Quote:
Originally Posted by Hitch
Okay. That wouldn't be one of ours (our production I mean) but it's entirely possible that I have files like that, from other designers that we used for export to ePUB or HTML and subsequent conversion. I will take a look. I mean, to be clear--I know we have had those, but I don't know if I still have one in-house that would be available to Borkify for you. I'll check.
|
I just PMed KevinH 3 of my examples.
2 InDesign EPUBs -> Merged -> Calibre EPUB->EPUB conversion.
This is where you can see 1 CSS file per chapter + overlapping class names:
Spoiler:
CSS #1:
Code:
p.ParaOverride-1 {
margin-bottom:0px;
}
p.ParaOverride-2 {
margin-top:1px;
text-indent:18px;
}
p.ParaOverride-3 {
text-indent:14px;
}
p.ParaOverride-4 {
text-indent:18px;
}
span.CharOverride-1 {
font-size:1.454em;
}
span.CharOverride-2 {
font-size:1.091em;
}
span.CharOverride-3 {
font-size:58%;
vertical-align:super;
}
CSS #2:
Code:
p.ParaOverride-1 {
text-align:center;
}
p.ParaOverride-2 {
margin-top:0px;
text-align:center;
text-indent:0px;
}
p.ParaOverride-3 {
text-align:center;
text-indent:0px;
}
p.ParaOverride-4 {
margin-top:2px;
text-align:center;
text-indent:0px;
}
span.CharOverride-1 {
font-family:"Myriad Pro Semibold", sans-serif;
font-size:1.801em;
font-style:normal;
font-weight:normal;
}
span.CharOverride-2 {
font-family:"Minion Pro Medium";
font-size:0.909em;
font-style:normal;
font-weight:normal;
}
span.CharOverride-3 {
font-family:"Myriad Pro Semibold", sans-serif;
font-style:normal;
font-weight:normal;
}
1 Word -> HTML -> Calibre EPUB->EPUB conversion.
This is where you can see a typical CSS mess:
Quote:
Originally Posted by KevinH
I am looking for an epub created from InDesign that uses individual stylesheets (one per chapter) with many chapters (many stylesheets) that I can use to test some ideas for techniques to merge the large number of stylesheets down into a small hand full of stylesheets and in the process remap styles if possible.
|
InDesign's EPUB export actually only outputs a single CSS file.

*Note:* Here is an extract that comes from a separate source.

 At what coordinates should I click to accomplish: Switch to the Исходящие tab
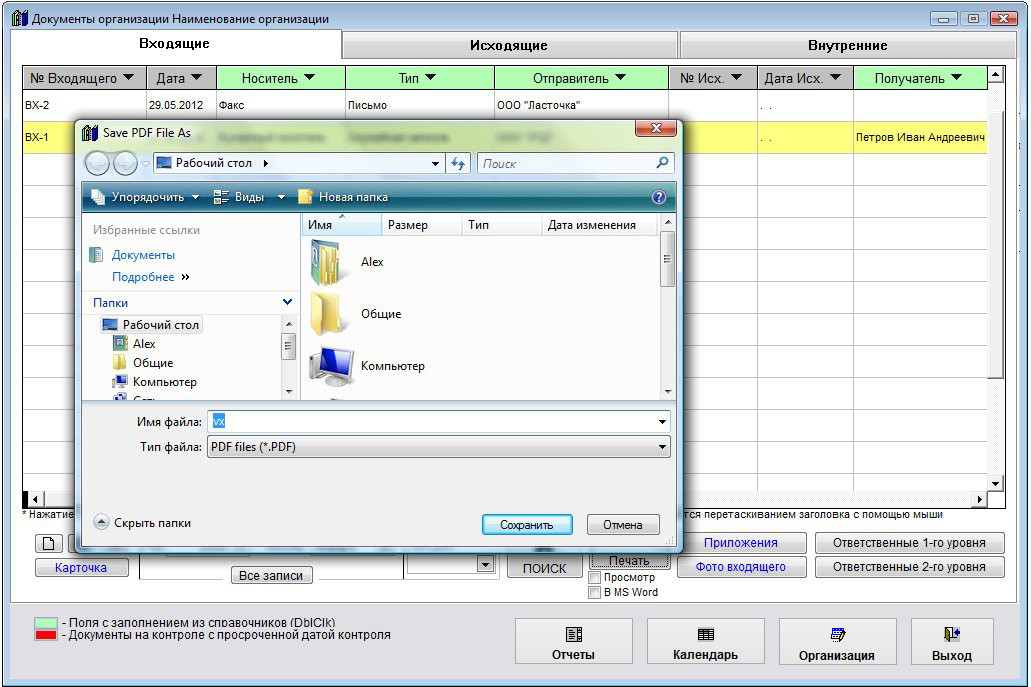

When designing a print book, one type of workflow is:
- individual "chapter file"s
- then link them together into a single "book file".
(This allows you to easily swap/remove chapters, auto-renumber pages/endnotes, etc.)
In my case though, as a converter, I don't have that single "book file"... I only get the 20 separate "chapter file"s.
So, when I'm exporting, I export each individual chapter -> EPUB... hence the 20 different similar-but-not-quite CSS files.
Mix Direct Formatting and lots of other cruft in there, and you get a giant, conflicting mess on your hands.
IF I had the monolithic "book file", I'd be able to export a single EPUB... but you'd still have a spaghetti mess, but no conflicting names. :P
(Same as cleaning up Word->HTML, etc. etc.)
Quote:
Originally Posted by KevinH
All hopefully *without* having to convert all selectors to class selectors with non-mnemonic numbered names that end up littering the html.
|
Yeah, I don't believe InDesign or Word/LibreOffice generates complicated selectors.
I think they all just break it down to individual classes.
So the bulk of consolidate/cleanup would probably be this simple conversion cruft:
Code:
.class1 {
text-align: center;
}
.class2 {
text-align: center;
font-size: 1em;
}
.class3 {
text-align: center;
font-size: .9em;
}
not necessarily trying to tackle all the advanced CSS3 selectors, etc.
Quote:
Originally Posted by KevinH
If In-Design can handle style mapping from .docx styles, why isn't this handled by In-Design when inputting the .docx files?
|
Hmm... the
Export (Styles Mapper) is
definitely there.
I'm not familiar with Import. (I don't actually use InDesign, I only know enough to get text OUT OF IT as soon as possible.)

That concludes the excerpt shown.